Thanks to Dave Maynard for drawing our attention to this important development. From a Twitter feed by Reading Museum, purportedly from 1921. April 1st, 1921, I dare say.
Not very good science in the text, but we'll let that pass.
Anyway, as I said to Dave, I have happy memories of making trilithons from these exotic biscuits when I was a kid. Now that we are all in lockdown because of the Corona virus, we can all while away the hours by building models of Stonehenge and then eating them.
2 comments:
Quite a coincidence I was just enjoying a nice cup of tea with a biscuit from a packet of Peak Frean Trotsky Assortment (from the Revolutionary Biscuits range). I think they would do better in a Stonehenge reconstruction being chunkier for those uprights.
Call me pedantic but the uprights should be facing edge to edge and those pieces of, are they short cake? are completely inappropriate for what once would have stood in biscuit holes 65 and 66.
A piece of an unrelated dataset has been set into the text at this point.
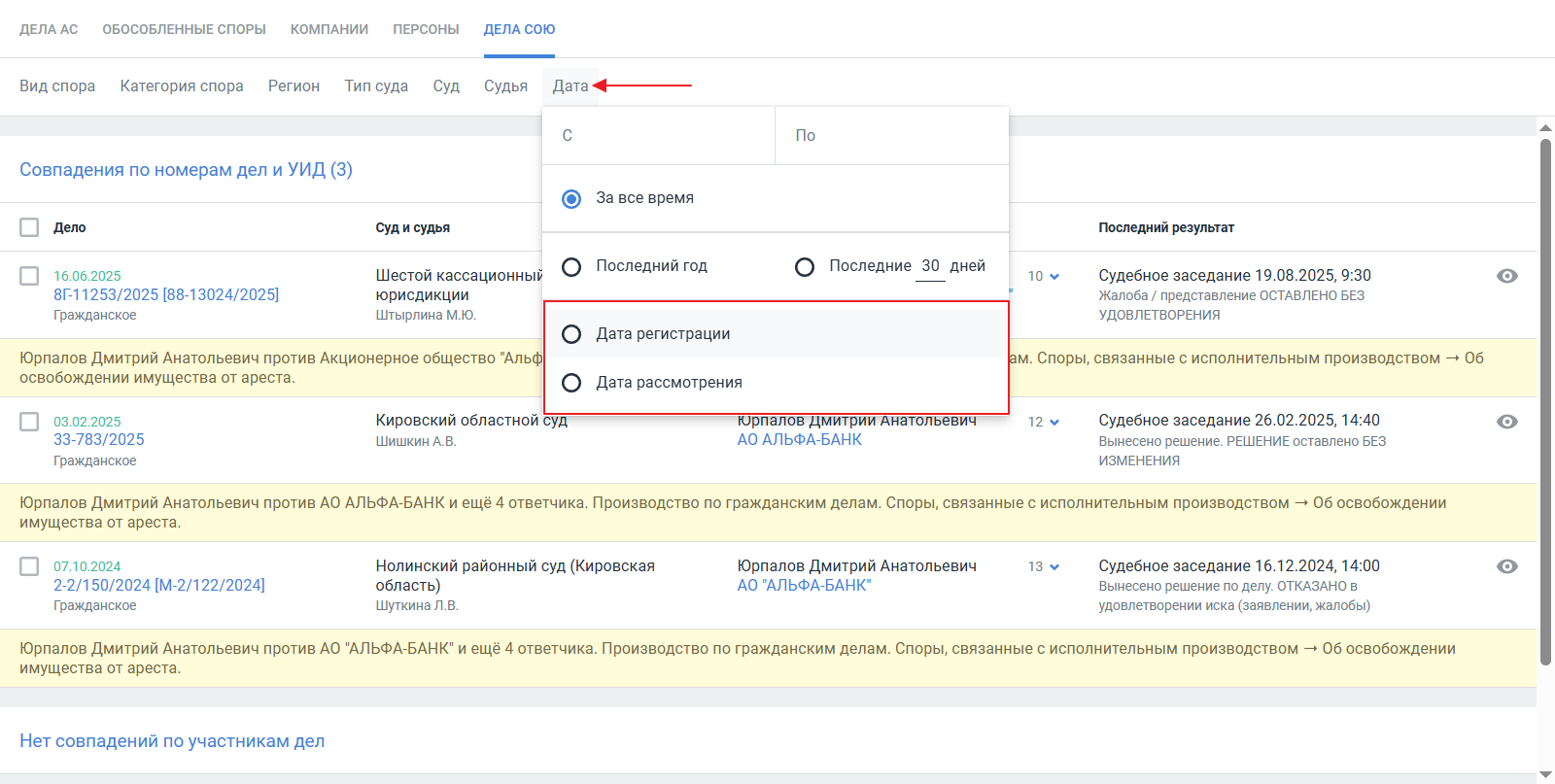Expand participants chevron showing 12
Viewport: 1555px width, 784px height.
(x=1054, y=423)
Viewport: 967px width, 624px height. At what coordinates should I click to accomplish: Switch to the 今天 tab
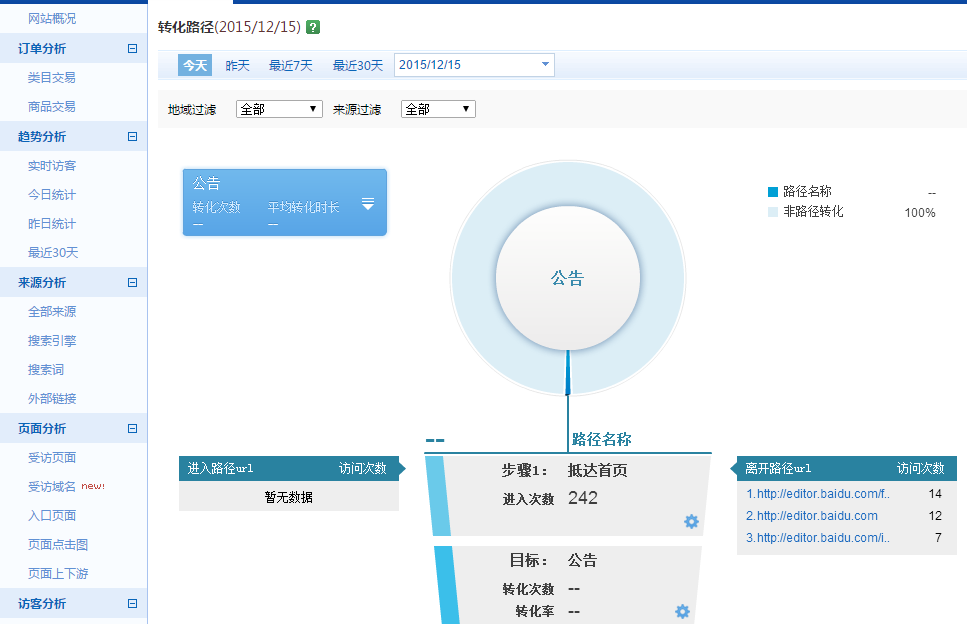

Oh! and it looks too finished, difficult times are no excuse for shoddy interpretations.
Biscuit Head
Bourbon trilithons and uprights etc will go down a treat with our froggy friends beyond Blighty...... as well as those of us who have long suspected there must have been Francophile collaboration, e.g. Aubrey Burl and the late Alexander Thynn, 7th Marquess of Bath.